Por lo mismo, estamos convencidos de que a todos, pero sobre todo a nuestra comunidad, conviene mantener este diálogo permanente y esta relación en la que los líderes y los oficiales del gobierno, asumimos nuestra responsabilidad para lograr que los trabajadores inmigrantes y nuestras familias vivan cada vez mejor en los dos países a los que pertenecemos.
Es por esto que la comunidad mexicana inmigrante a la que representamos porque fuimos electos en procesos electorales abiertos, democráticos, participativos y transparentes, requiere que en el momento que sea tomada la decisión de un reemplazo en el Consulado de México en Chicago, sean tomadas en cuenta las características, complejidades y potencialidades de esta comunidad, por lo que muy respetuosamente proponemos que quien sea nombrado para el cargo posea, además de la capacidad para dirigir al Consulado de México en todos los temas de una representación diplomática, el conocimiento y la sensibilidad necesaria para trabajar con la comunidad, a su lado y no desde arriba, sin distinciones de posición social, credo religioso ni posición partidista o no partidista.

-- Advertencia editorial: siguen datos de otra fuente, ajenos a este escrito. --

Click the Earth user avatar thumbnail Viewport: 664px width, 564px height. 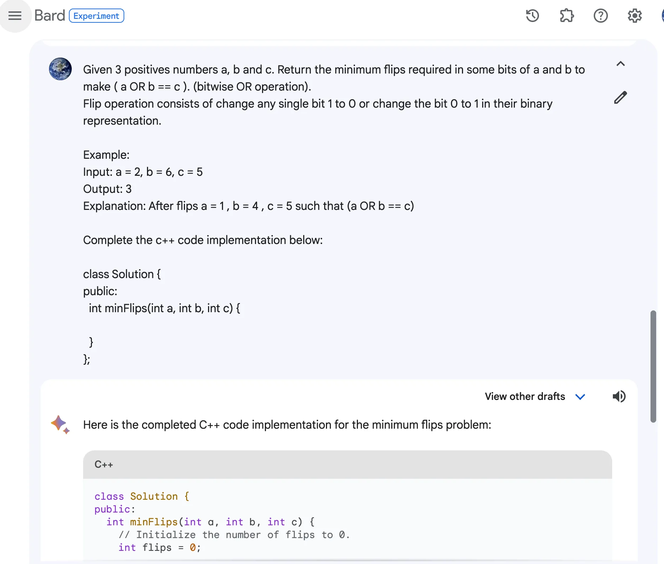(x=60, y=69)
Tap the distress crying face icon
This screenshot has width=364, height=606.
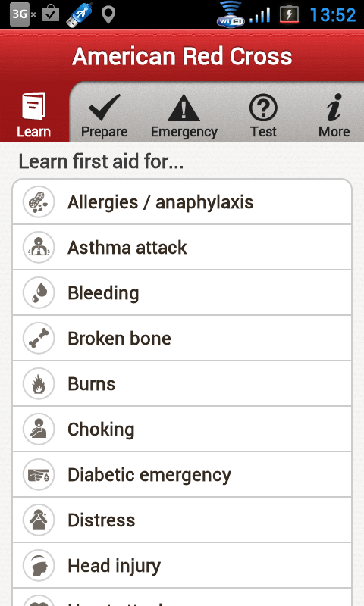39,520
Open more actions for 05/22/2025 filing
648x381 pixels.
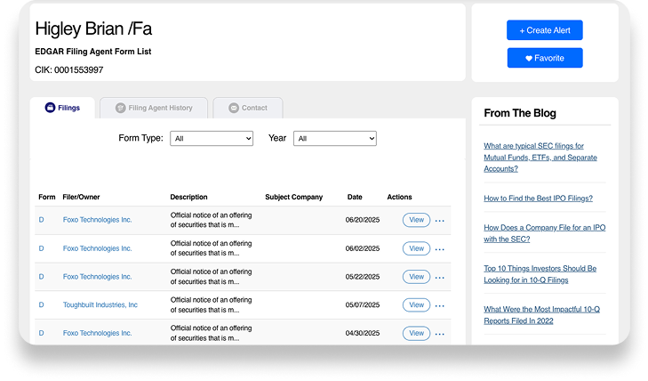pos(439,277)
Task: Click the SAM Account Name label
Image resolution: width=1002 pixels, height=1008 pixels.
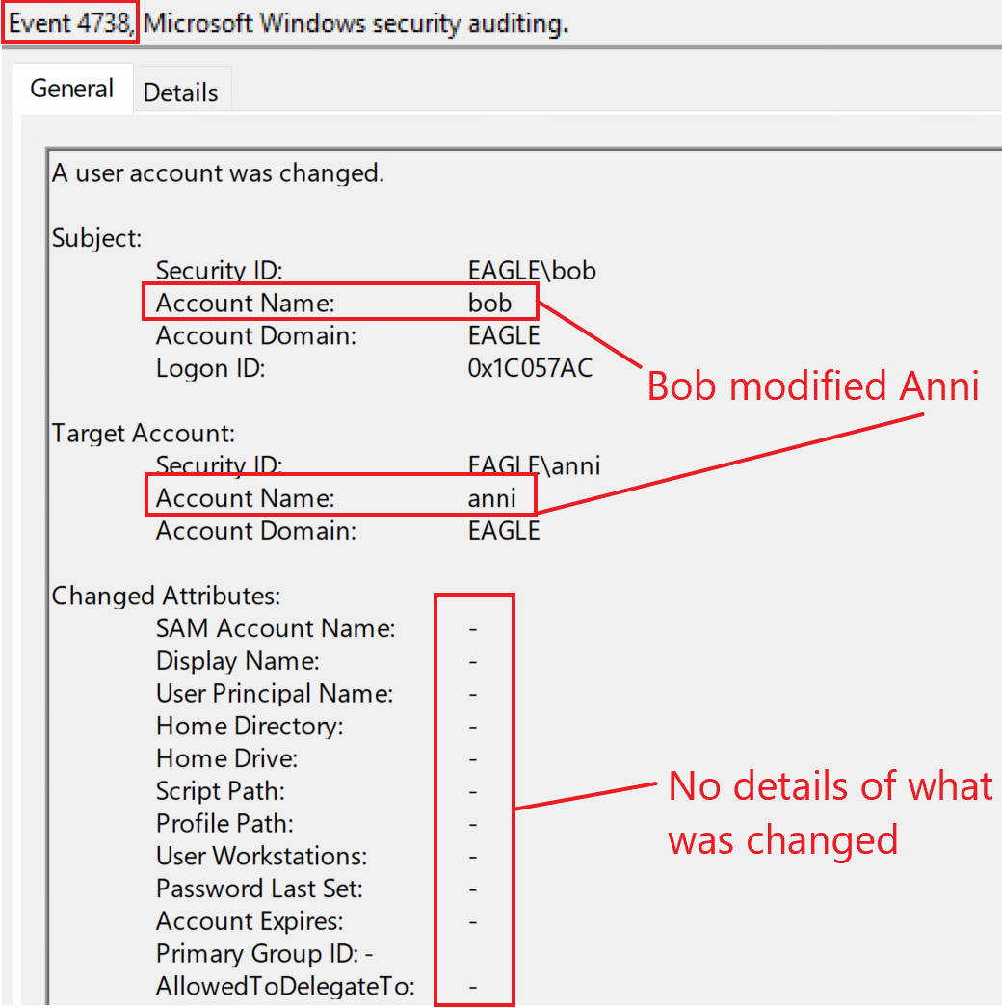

Sin renunciar a nuestra autonomía y a nuestra capacidad de crítica, pensamos que seguir construyendo la relación con el Gobierno de México y sus representantes en Chicago es la mejor oportunidad de que ambas partes reunamos todas nuestras mejores capacidades para lograr los objetivos que compartimos en beneficio de nuestros paisanos que vinieron como nosotros a en busca de mejores oportunidades para que nuestros hijos sean mejores y vivan mejor que nosotros.
Atentamente,
consejeros del IME por Illinois y Wisconsin:
Javier Salas
Salvador Pedroza
Artemio Arreola
Cuauhtémoc Morfín
Omar N. López
Fabián Morales
Hugo Loyo
Luz Velazco
Karla Ávila
Rogelio Pérez
Juan Salgado
Luis Pelayo
Publicado en MX Sin Fronteras 38, febrero de 2007.